Problem: Attorneys can’t know in advance whether their hourly fees will dwarf a standard percentage contingent fee, and need to protect their right to receive a contingency bonus — extra compensation for accepting the risk that they might not get paid at all — under either circumstance.
Solution: The agreement allows alternative methods of fee computation depending on the size of the lodestar. The fee is the larger of: a) a stated percentage (we use 40%) of the client’s damages, or b) the lodestar fee plus twenty percent of the client’s damages, as a contingency bonus. In either case the client gets dollar-for-dollar credit for any court-awarded fees.
Problem: Attorneys’ fees are taxable income first to the client and then to the attorneys.
Solution: The client assigns fee claims to the attorneys at the outset, authorizes the attorneys to proceed on the fee claims in their own names, and authorizes direct separate payment of fees to the attorneys. This is a developing area of the law, and no solution can be called foolproof, but this structure does as much as we can think of to avoid this problem. Since this page was first published, many courts have said that such as assignment will not free a client from tax liability, so current law in your federal circuit should be checked by a tax professional before tax forms are filled out.

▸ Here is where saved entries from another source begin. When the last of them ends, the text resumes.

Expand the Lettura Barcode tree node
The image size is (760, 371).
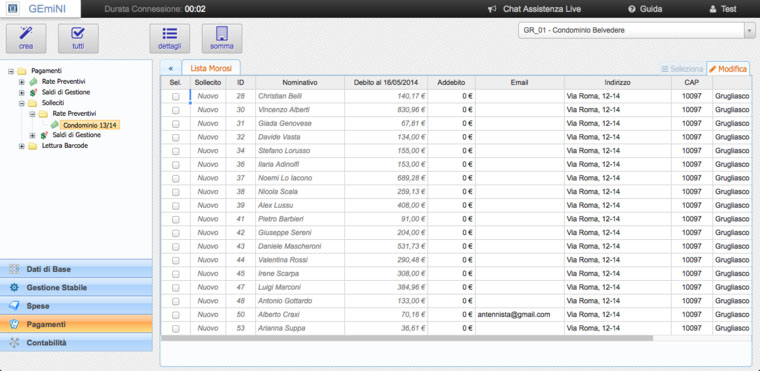21,146
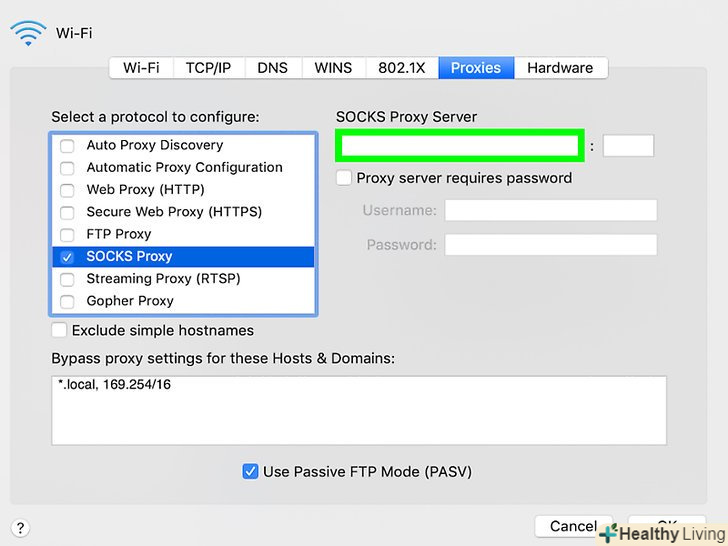Image resolution: width=728 pixels, height=546 pixels.
Task: Enable Auto Proxy Discovery checkbox
Action: point(68,146)
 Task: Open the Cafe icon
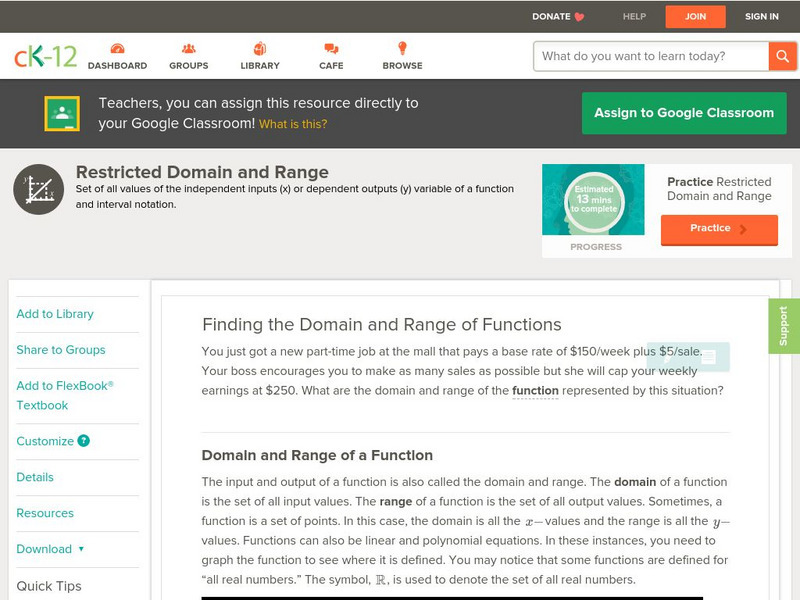tap(331, 49)
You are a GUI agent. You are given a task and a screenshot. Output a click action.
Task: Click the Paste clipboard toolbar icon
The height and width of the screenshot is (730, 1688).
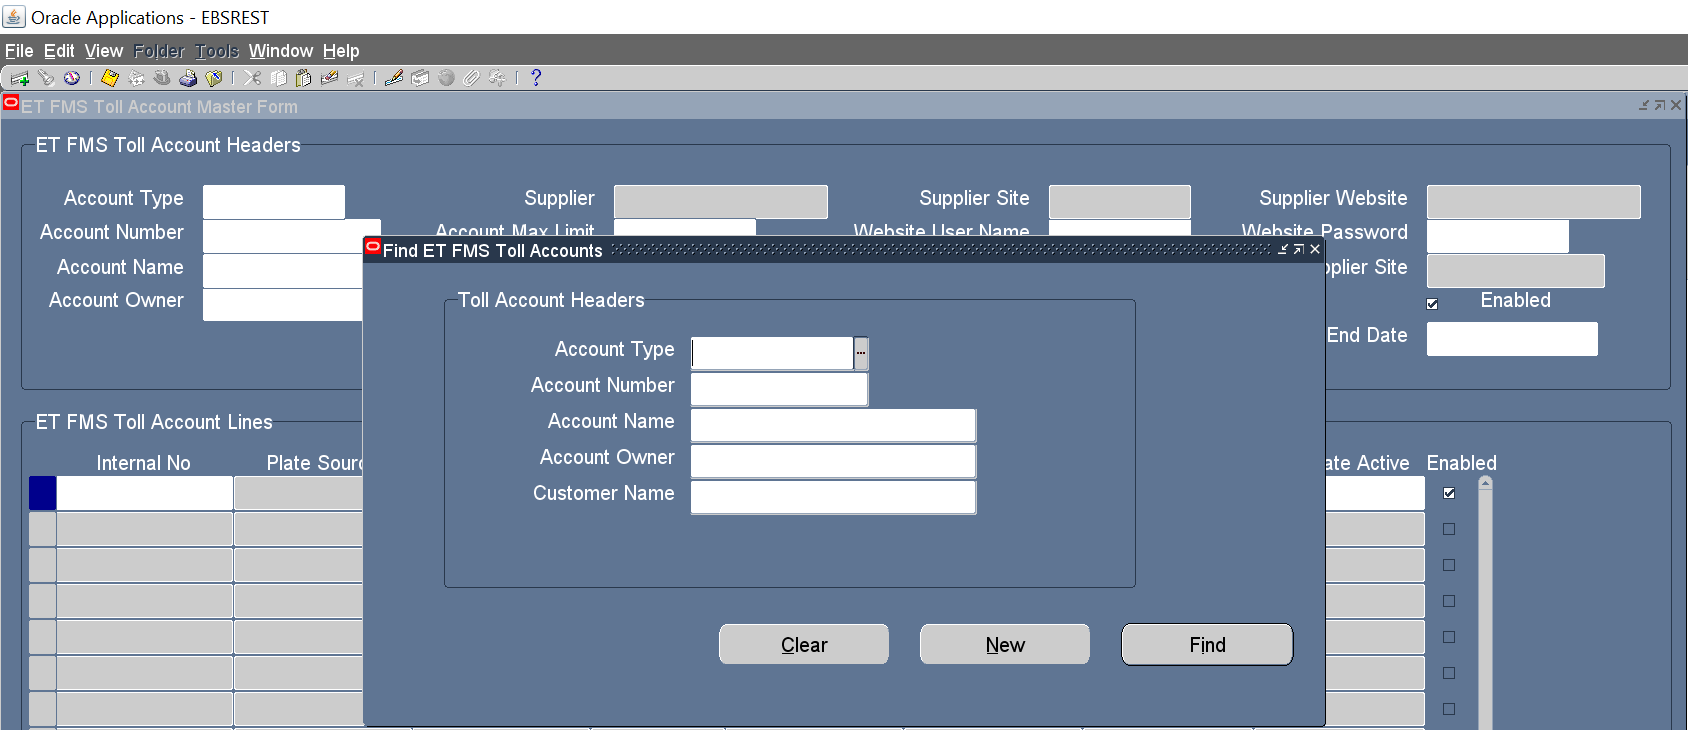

Problem: Litigation expense payments are considered loans to the client and thus are not deductible in the year they are made.
Solution: The client doesn’t have to pay litigation expenses unless the case is won. This is a small sacrifice in most cases. Again, this is a developing area of the law, and no solution can be called foolproof, but this structure does as much as we can think of to avoid this problem.
This part of the site will also contain articles on new developments in the law of interest to civil rights lawyers. The first of these, EMPLOYER LIABILITY FOR SUPERVISORY SEXUAL (AND RACIAL) HARASSMENT AFTER FARAGHER AND ELLERTH (download PDF doc), was originally published in the Fall, 1998 edition of the RIGHTS, the newsletter of the State Bar of Wisconsin Individual Rights Section.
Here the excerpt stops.